(Entries on target coordinates)

=======

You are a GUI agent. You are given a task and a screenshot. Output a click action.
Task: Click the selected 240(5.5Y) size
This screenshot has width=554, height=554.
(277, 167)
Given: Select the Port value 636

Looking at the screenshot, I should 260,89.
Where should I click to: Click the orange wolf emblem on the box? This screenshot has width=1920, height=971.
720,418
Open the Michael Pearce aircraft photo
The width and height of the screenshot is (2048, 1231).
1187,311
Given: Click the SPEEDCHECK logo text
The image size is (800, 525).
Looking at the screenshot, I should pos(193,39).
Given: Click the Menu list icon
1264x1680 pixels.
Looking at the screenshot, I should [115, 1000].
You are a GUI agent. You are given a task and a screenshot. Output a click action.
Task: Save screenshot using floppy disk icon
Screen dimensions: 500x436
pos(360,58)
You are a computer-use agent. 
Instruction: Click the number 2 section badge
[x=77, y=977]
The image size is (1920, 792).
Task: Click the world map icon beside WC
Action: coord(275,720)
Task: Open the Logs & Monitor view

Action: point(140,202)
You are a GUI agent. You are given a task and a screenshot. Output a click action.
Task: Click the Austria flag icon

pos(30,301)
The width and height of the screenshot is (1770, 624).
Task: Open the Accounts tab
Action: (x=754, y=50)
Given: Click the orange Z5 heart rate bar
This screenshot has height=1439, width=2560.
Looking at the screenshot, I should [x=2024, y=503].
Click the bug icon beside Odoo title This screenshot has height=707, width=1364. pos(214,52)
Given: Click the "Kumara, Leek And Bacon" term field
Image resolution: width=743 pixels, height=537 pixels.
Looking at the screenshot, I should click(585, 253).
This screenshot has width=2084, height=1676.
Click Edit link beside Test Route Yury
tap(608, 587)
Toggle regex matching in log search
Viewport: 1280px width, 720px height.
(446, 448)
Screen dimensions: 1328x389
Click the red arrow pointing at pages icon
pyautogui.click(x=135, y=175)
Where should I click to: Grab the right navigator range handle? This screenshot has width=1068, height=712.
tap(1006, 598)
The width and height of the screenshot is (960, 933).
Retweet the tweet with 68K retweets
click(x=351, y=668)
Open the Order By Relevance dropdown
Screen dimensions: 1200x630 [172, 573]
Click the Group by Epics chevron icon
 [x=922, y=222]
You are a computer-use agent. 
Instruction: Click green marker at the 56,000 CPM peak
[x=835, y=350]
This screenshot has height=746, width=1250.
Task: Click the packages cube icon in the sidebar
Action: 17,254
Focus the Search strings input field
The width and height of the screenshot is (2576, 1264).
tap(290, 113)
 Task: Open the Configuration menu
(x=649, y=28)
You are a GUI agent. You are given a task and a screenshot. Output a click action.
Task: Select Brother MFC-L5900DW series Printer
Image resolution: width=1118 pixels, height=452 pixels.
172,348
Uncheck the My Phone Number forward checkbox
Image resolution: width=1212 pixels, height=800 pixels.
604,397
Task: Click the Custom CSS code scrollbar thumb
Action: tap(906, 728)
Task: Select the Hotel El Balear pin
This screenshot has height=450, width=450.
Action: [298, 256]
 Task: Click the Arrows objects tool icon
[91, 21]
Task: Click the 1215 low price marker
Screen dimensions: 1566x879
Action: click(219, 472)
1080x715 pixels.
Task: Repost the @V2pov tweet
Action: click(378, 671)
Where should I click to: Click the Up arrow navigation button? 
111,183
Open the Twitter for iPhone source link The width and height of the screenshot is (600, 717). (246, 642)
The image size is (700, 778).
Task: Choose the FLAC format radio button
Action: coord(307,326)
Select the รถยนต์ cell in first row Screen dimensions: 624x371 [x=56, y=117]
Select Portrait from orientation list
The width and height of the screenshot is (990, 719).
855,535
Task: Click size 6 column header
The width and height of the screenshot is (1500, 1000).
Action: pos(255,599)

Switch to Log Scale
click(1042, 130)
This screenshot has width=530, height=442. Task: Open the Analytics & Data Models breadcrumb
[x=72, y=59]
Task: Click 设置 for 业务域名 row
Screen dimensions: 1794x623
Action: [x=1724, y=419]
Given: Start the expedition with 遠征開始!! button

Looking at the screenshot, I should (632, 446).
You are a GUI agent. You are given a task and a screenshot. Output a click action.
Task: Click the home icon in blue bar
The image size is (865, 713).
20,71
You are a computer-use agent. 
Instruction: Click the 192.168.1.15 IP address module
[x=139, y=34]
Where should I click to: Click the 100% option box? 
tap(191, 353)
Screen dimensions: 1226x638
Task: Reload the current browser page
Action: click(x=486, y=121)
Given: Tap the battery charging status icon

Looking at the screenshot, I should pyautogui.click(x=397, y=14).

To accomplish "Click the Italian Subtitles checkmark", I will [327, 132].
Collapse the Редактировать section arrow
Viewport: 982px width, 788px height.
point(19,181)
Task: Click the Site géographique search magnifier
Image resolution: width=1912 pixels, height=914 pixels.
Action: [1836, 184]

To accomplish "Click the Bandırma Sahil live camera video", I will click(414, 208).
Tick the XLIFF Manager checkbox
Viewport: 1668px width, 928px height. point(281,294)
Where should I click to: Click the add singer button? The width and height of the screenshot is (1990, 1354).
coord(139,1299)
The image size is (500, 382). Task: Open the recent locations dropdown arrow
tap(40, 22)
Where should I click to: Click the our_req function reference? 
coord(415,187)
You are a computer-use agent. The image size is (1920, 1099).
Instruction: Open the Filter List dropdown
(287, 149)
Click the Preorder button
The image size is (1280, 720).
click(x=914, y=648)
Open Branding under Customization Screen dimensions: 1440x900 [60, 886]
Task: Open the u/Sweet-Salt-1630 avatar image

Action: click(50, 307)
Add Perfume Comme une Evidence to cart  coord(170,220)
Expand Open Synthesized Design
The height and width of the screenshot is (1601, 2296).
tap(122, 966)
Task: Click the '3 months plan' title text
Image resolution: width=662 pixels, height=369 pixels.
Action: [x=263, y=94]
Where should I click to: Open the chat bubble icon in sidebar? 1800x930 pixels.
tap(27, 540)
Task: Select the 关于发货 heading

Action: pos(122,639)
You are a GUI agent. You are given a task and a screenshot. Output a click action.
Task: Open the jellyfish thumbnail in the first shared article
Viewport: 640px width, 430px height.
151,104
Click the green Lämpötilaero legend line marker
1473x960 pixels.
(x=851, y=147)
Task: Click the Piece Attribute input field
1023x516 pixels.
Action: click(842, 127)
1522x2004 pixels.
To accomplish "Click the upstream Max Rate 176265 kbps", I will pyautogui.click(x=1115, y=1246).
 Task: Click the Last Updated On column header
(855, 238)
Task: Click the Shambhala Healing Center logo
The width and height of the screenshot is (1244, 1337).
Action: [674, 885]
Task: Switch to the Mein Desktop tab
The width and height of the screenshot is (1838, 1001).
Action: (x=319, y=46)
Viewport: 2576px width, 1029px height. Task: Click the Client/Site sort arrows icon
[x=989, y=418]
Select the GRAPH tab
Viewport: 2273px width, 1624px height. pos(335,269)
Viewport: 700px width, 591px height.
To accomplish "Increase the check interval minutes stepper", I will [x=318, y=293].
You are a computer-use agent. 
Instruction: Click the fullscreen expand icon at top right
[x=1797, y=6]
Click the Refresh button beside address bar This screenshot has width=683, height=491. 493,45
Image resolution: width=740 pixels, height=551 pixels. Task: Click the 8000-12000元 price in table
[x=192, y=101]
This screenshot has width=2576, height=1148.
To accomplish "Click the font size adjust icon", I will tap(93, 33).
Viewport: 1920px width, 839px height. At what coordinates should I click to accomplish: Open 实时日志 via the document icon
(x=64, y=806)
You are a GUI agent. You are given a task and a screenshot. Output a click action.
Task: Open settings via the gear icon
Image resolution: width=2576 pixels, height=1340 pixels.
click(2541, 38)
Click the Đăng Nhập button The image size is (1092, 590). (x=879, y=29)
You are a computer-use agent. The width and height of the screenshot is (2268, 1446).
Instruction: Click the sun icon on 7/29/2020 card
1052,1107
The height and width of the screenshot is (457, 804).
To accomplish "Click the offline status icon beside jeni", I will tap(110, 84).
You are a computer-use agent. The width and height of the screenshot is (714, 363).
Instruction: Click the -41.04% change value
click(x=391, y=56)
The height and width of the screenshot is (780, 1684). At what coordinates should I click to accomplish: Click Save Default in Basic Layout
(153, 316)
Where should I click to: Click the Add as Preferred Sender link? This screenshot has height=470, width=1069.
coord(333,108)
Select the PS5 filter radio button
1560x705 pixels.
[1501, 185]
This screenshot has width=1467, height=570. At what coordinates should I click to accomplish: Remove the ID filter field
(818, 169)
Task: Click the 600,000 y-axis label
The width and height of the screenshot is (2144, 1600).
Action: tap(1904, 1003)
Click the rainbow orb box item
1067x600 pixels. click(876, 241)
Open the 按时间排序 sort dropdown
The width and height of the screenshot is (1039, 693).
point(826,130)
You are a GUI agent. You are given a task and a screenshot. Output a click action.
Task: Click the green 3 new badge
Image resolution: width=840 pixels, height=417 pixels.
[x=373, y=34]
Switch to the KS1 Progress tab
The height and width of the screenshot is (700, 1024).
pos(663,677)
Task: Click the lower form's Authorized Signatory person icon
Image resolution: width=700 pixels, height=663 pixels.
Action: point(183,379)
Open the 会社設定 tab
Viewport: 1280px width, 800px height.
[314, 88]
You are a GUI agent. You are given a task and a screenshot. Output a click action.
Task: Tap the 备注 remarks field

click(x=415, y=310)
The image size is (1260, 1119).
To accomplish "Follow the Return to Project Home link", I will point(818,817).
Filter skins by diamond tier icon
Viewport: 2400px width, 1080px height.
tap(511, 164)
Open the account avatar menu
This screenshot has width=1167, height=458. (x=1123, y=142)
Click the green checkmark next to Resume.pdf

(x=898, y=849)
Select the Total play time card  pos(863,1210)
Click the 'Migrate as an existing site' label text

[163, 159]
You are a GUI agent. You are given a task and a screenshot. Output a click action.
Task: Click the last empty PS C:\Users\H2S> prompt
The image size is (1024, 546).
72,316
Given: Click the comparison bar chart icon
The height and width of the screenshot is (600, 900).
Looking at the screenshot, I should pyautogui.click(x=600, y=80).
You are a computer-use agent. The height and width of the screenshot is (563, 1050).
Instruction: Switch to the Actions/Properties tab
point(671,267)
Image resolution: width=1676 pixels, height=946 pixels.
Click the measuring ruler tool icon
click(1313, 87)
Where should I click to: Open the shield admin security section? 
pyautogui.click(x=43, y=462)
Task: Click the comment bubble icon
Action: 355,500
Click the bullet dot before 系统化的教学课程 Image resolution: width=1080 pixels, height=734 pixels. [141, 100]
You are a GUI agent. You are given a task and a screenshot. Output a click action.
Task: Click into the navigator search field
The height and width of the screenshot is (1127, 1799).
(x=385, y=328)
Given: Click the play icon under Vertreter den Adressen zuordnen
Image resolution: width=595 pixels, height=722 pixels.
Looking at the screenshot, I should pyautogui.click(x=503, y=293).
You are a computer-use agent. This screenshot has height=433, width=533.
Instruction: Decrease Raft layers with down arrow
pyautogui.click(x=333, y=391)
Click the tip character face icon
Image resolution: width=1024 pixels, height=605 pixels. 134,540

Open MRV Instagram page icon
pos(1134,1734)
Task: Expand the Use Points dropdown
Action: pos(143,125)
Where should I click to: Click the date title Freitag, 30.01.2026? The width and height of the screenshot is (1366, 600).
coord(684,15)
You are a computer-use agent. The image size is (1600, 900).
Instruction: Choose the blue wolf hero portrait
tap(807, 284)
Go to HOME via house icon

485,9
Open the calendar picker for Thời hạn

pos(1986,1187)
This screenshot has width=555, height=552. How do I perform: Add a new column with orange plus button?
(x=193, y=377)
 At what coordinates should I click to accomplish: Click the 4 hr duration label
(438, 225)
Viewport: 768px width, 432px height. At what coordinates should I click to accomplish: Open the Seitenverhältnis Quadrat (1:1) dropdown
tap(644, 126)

=======

Stated task:
Return verbatim the lines of the material beginning with the line that contains "Task: Click the 1215 low price marker" and continuing through the line that contains "Viewport: 1668px width, 928px", with both of those lines included.

Completed exercise:
Task: Click the 1215 low price marker
Screen dimensions: 1566x879
Action: click(219, 472)
1080x715 pixels.
Task: Repost the @V2pov tweet
Action: click(378, 671)
Where should I click to: Click the Up arrow navigation button? 
111,183
Open the Twitter for iPhone source link The width and height of the screenshot is (600, 717). (246, 642)
The image size is (700, 778).
Task: Choose the FLAC format radio button
Action: coord(307,326)
Select the รถยนต์ cell in first row Screen dimensions: 624x371 [x=56, y=117]
Select Portrait from orientation list
The width and height of the screenshot is (990, 719).
855,535
Task: Click size 6 column header
The width and height of the screenshot is (1500, 1000).
Action: pos(255,599)

Switch to Log Scale
click(1042, 130)
This screenshot has width=530, height=442. Task: Open the Analytics & Data Models breadcrumb
[x=72, y=59]
Task: Click 设置 for 业务域名 row
Screen dimensions: 1794x623
Action: [x=1724, y=419]
Given: Start the expedition with 遠征開始!! button

Looking at the screenshot, I should (632, 446).
You are a GUI agent. You are given a task and a screenshot. Output a click action.
Task: Click the home icon in blue bar
The image size is (865, 713).
20,71
You are a computer-use agent. 
Instruction: Click the 192.168.1.15 IP address module
[x=139, y=34]
Where should I click to: Click the 100% option box? 
tap(191, 353)
Screen dimensions: 1226x638
Task: Reload the current browser page
Action: click(x=486, y=121)
Given: Tap the battery charging status icon

Looking at the screenshot, I should pyautogui.click(x=397, y=14).

To accomplish "Click the Italian Subtitles checkmark", I will [327, 132].
Collapse the Редактировать section arrow
Viewport: 982px width, 788px height.
point(19,181)
Task: Click the Site géographique search magnifier
Image resolution: width=1912 pixels, height=914 pixels.
Action: [1836, 184]

To accomplish "Click the Bandırma Sahil live camera video", I will click(414, 208).
Tick the XLIFF Manager checkbox
Viewport: 1668px width, 928px height. point(281,294)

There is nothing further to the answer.